Andy Murray’s triumph in an epic Sony Open final in Miami sent the Scot back to world No.2, delivering another statistical blow to the great Federer-Nadal era.

The Scot rallied after a slow start in the opening set and survived a Hawk-Eye replay call at match-point down in the final set to subdue Spain’s David Ferrer 2-6 6-4 7-6(1) in a punishing decider in the heat and humidity of Key Biscayne, Florida.

Ferrer was stricken by cramps in the final-set tie-breaker, while Murray opted not to receive treatment on a tweaked ankle just to avoid prolonging the endurance test.

“It was a brutal, brutal match,” Murray said. “Both of us were kind of on our last legs. It was one of the toughest matches I’ve had to play in a Masters Series, for sure.

“We were both in the locker room afterwards.
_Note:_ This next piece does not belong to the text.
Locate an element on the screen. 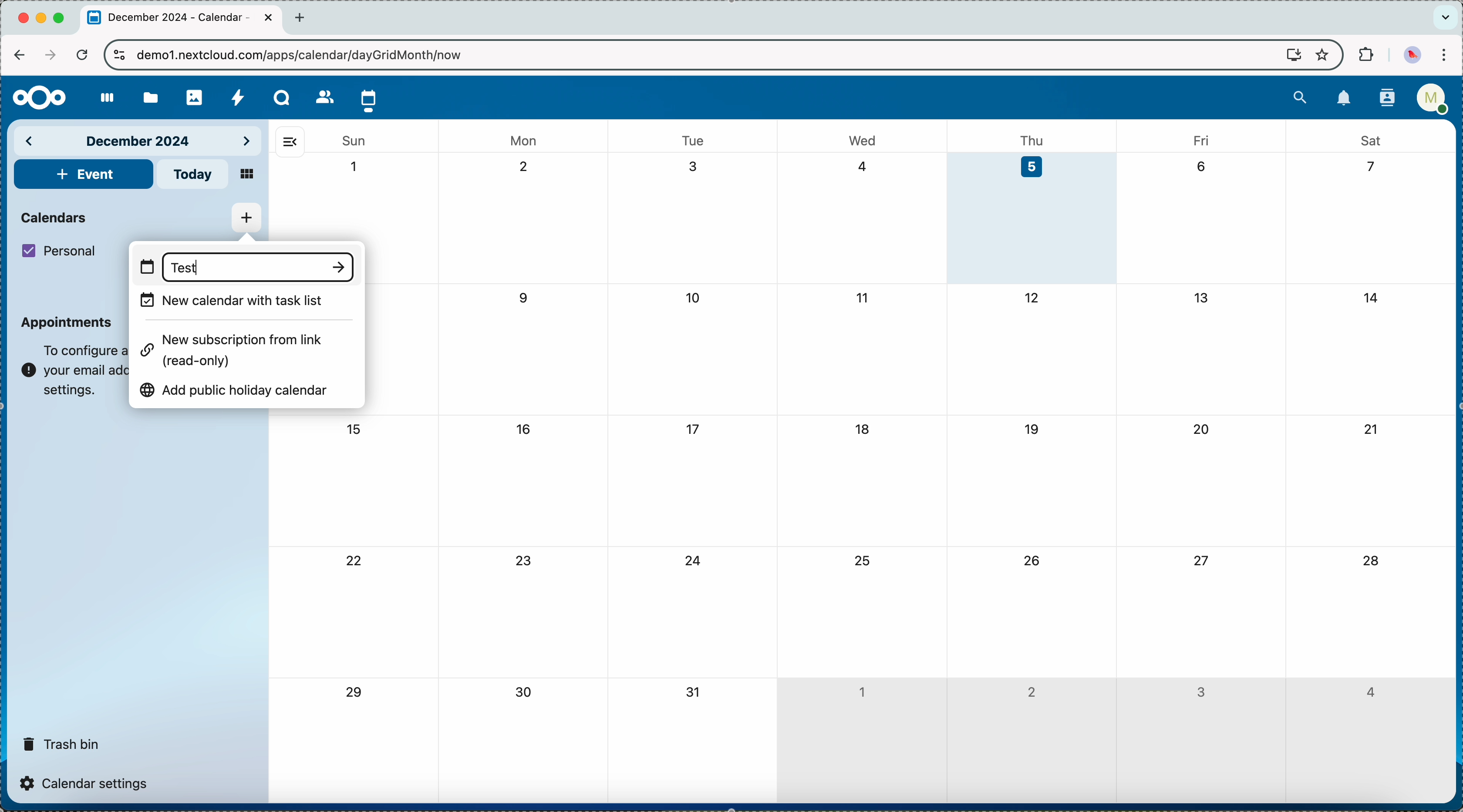  personal is located at coordinates (61, 251).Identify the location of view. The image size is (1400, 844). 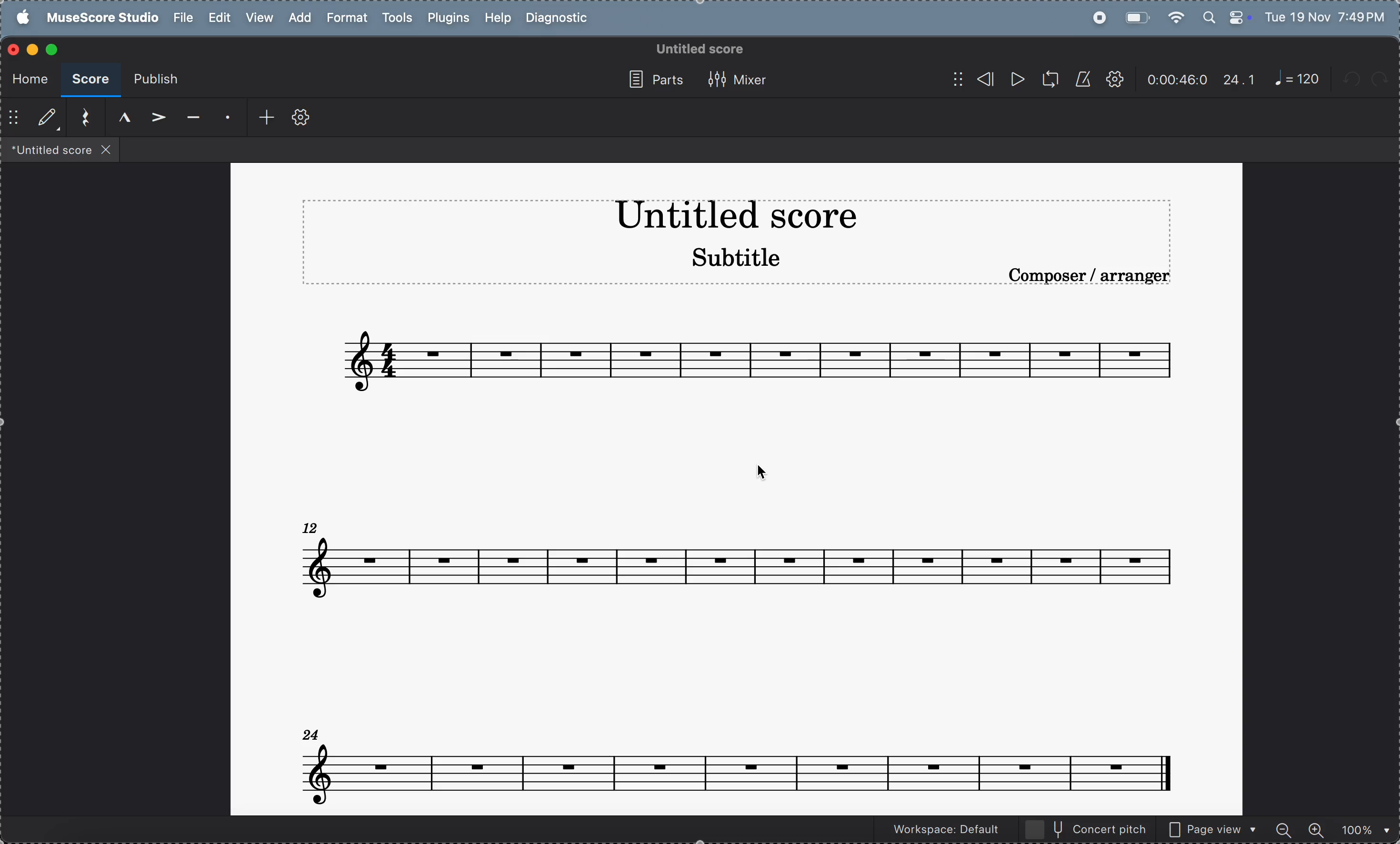
(258, 18).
I wasn’t up celebrating with my team. We were just kind of sitting there, because we’re just incredibly, incredibly tired after a match like that.”

The 25-year-old Scot captured his first title in the ATP’s elite Masters series since he beat Ferrer in Shanghai in 2011.

Since then, he has gone on to claim the Olympic singles gold in front of adoring British fans in London last year and capture the US Open crown.

Sunday’s victory takes him back to No.2 in the world rankings for the first time since 2009.

His rise to the second spot behind No.1 Novak Djokovic of Serbia will edge Swiss great Roger Federer down, while Ferrer will move back to No.4 in the world at the expense of compatriot Rafael Nadal.

It marks the first time since November 10, 2003 that neither Federer nor Nadal has been in the top two.

Nadal and Federer skipped the tournament while Djokovic lost in the fourth round.

Murray, who had a chance to move to No.2 at Indian Wells prior to Miami, said it was a relief to finally get the job done in time to turn his attention to the claycourt season capped by the French Open.

“I was getting asked about it quite a lot, and it’s nice just to have been able to do it this week,” he said.

“So I don’t have to go into Monte-Carlo or Madrid or Rome and kind of be worrying or thinking about that.

“For me it doesn’t change a huge amount, but the fact that I’m moving up the rankings is a good sign. I have been winning a lot of matches. My consistency has been better over the last few months. The rankings obviously reflect that.

“So I will try and keep working hard during the clay and hopefully, you know, I can go higher.”